> **Given problem**
Retype each of the records below word for word, leaving out the pictures.

(Items from a data source)

— begin —

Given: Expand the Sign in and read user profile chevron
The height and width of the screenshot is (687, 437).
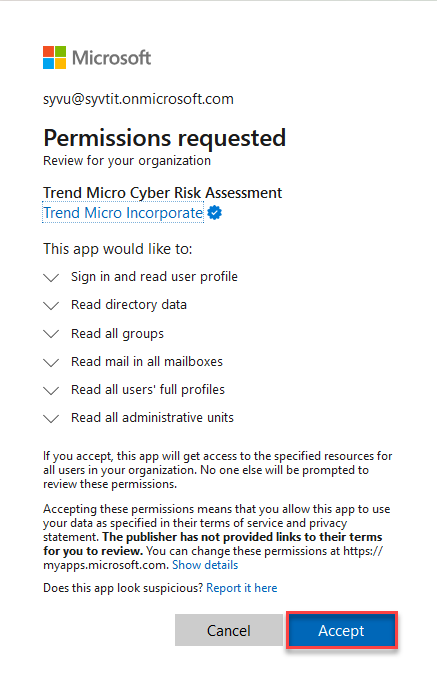Looking at the screenshot, I should click(51, 278).
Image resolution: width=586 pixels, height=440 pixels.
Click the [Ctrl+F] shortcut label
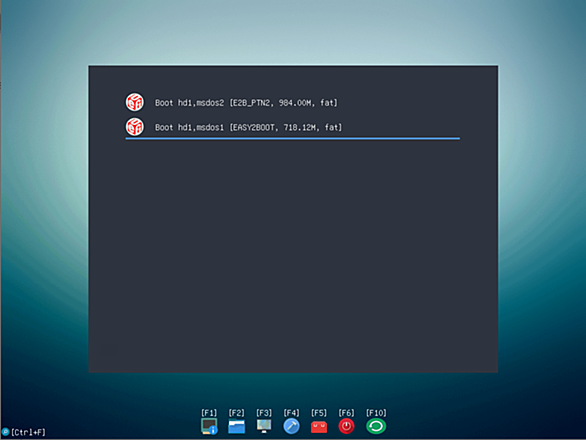[x=28, y=433]
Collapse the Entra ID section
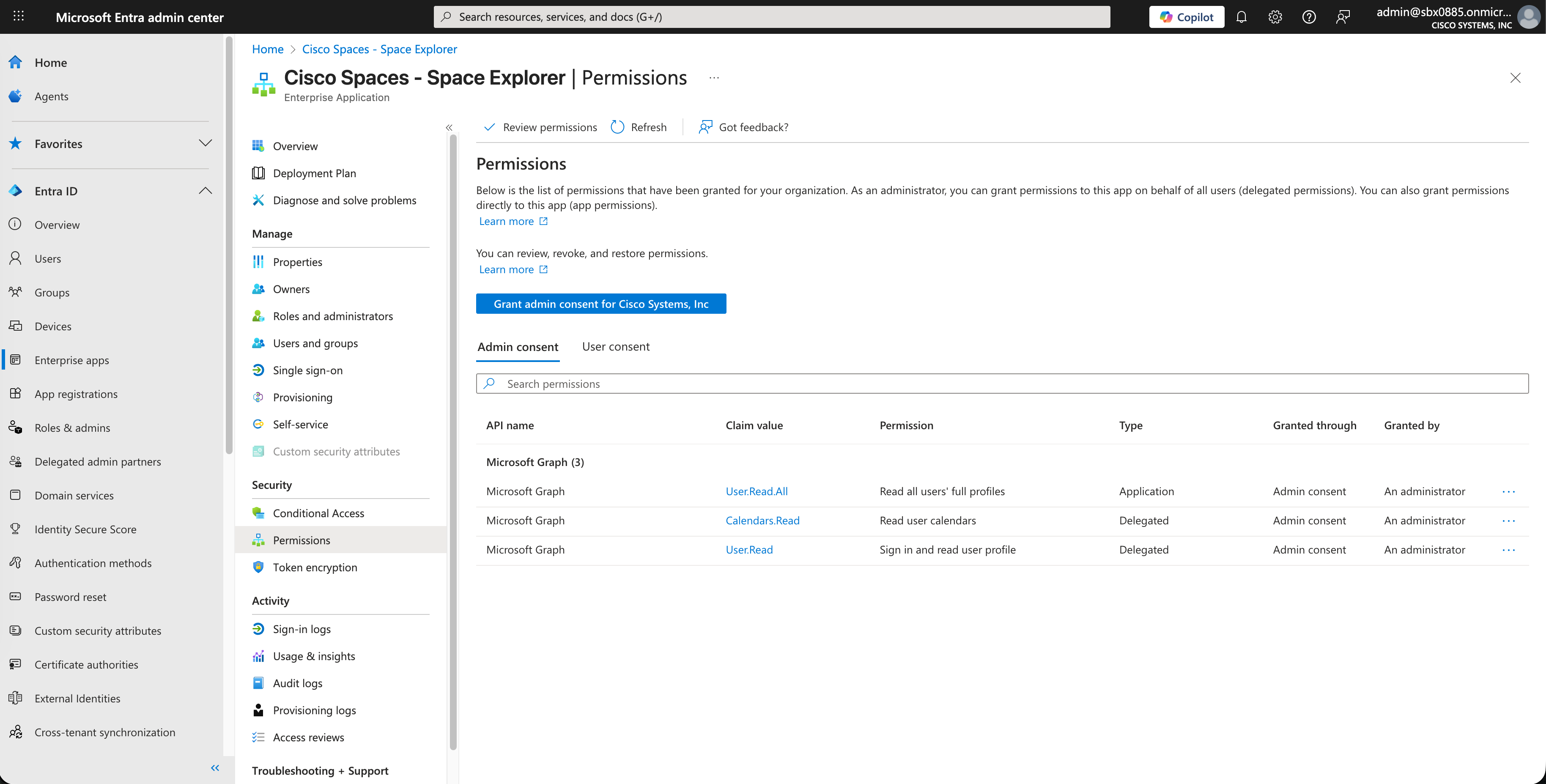 (x=205, y=190)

— end —

> **Task output**
Given: Expand the Sign in and read user profile chevron
The height and width of the screenshot is (687, 437).
Looking at the screenshot, I should click(51, 278).
Image resolution: width=586 pixels, height=440 pixels.
Click the [Ctrl+F] shortcut label
[x=28, y=433]
Collapse the Entra ID section
 (x=205, y=190)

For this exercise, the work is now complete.